Agora, a pergunta que provavelmente vc está se fazendo é: como diabos você vai saber quais combinações desbloqueiam quais habilidades? Bem, o manual japonês original de Epic Stella tinha uma seção dedicada a esse sistema. Ele não revelava os números exatos dos atributos, mas dava uma ideia geral de quais atributos você precisaria focar para obter certos tipos de habilidades. Não era perfeito, mas o suficiente para te guiar. E sim, eu olhei o manual japonês do jogo. Não, eu não tenho nada melhor pra fazer da vida.
E então a Working Designs teve uma ideia diferente.

= = = =

Continue, por favor, o texto sobre o manual de Epic Stella a partir de onde ele para. Não é preciso consultar a listagem.

(Dados fornecidos):

= = = =

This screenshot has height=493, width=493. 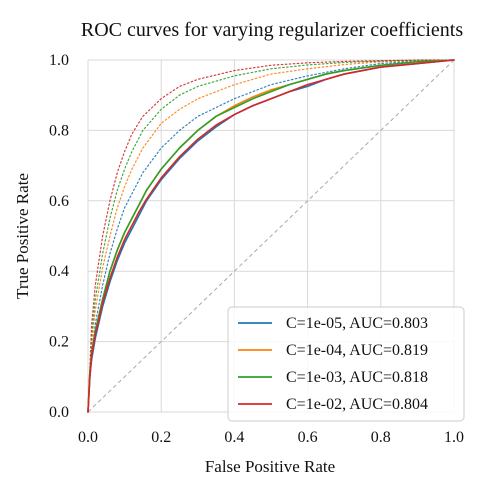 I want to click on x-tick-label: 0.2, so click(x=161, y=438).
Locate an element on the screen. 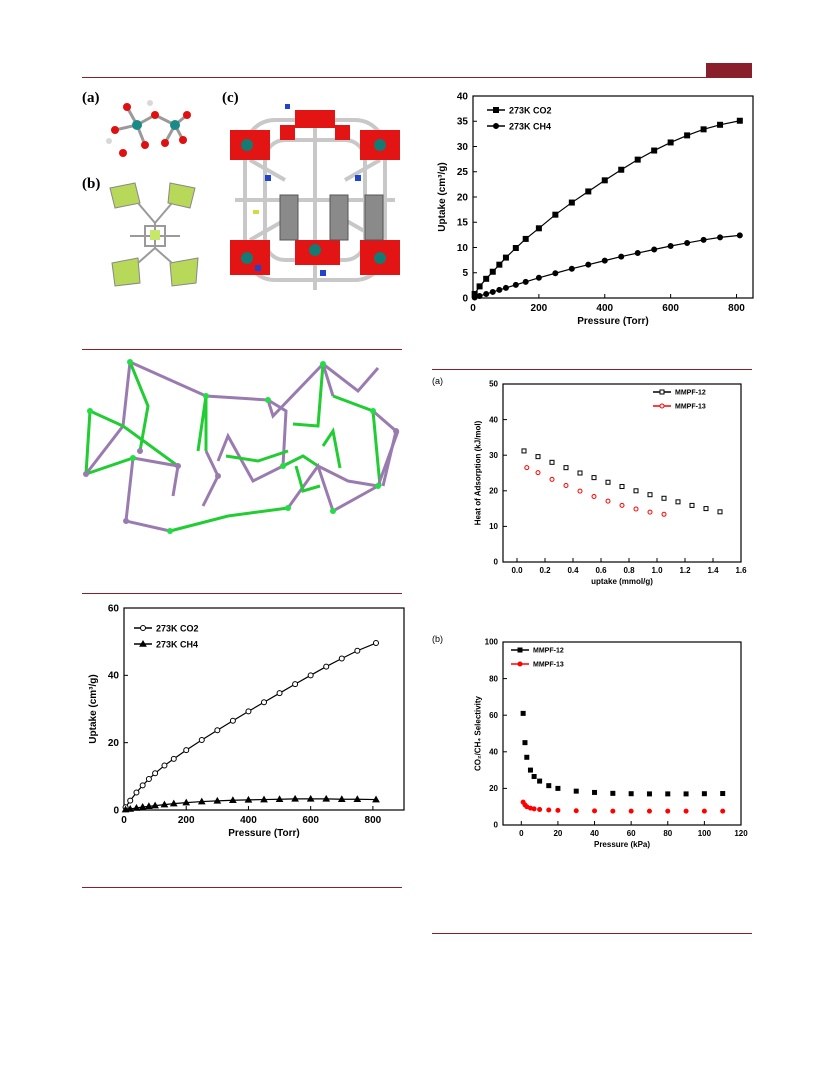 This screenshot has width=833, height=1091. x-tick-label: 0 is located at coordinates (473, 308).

= = = =

(Problema resolvido):
Em vez de traduzir essa seção, eles simplesmente... cortaram. Sumiram. Apagaram. Mas não se preocupe! Eles tinham uma solução: anunciaram que estavam vendendo um guia de estratégia separado — por dinheiro extra, é claro — onde você poderia encontrar todas essas informações vitais. Sim, as mesmas informações que vinham com o manual original em japonês, convenientemente removidas para que pudessem te vender um livro. Não é legal da parte deles?
Olha, eu sou um homem paciente. Um surfista californiano sendo totalmente tubular no meio de um reino medieval? Tudo bem, eu aceito isso. Uma referência aos escandalos do Bill Clinton em uma história sobre elfos e impérios? Eu vou sobreviver. Mas quando você começa a fazer palhaçadas nível Electronic Arts com as mecânicas do jogo, é aí que eu traço a linha, Working Designs.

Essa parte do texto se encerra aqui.